> **PROBLEM DESCRIPTION**
Only the lines below from the one containing "Click the yellow chevron between +38 and +50" through the one containing "Given: Open the Help menu" belong in the answer, repeated exactly and without pictures.

> **Records from a collection**
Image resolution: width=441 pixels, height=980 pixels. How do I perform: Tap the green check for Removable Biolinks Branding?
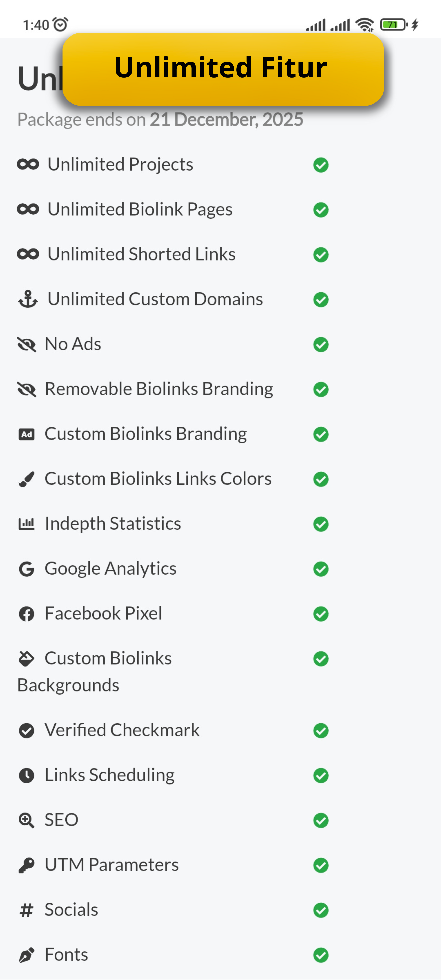pyautogui.click(x=321, y=389)
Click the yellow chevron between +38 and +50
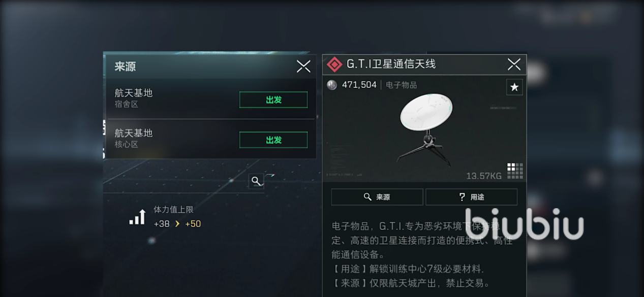Viewport: 644px width, 297px height. 177,224
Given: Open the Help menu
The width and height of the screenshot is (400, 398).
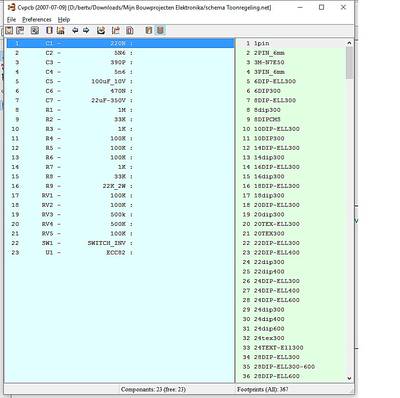Looking at the screenshot, I should [x=64, y=20].
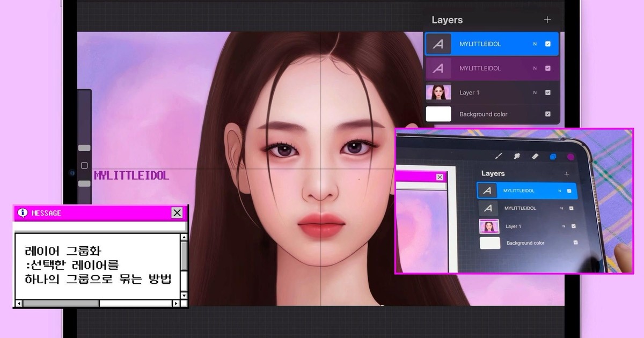Tap the Modify square on the left sidebar
Image resolution: width=644 pixels, height=338 pixels.
[x=84, y=166]
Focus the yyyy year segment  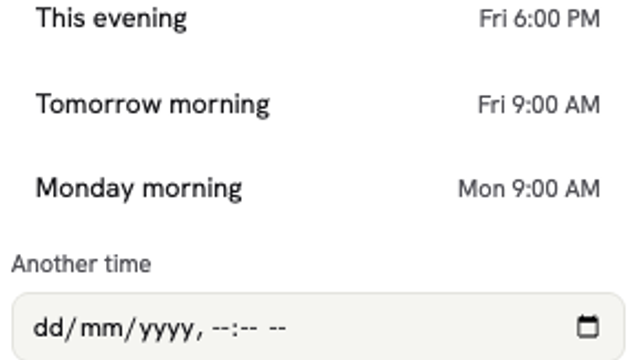click(x=166, y=330)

> **EXERCISE RESPONSE**
Click the yellow chevron between +38 and +50
Viewport: 644px width, 297px height. 177,224
Given: Open the Help menu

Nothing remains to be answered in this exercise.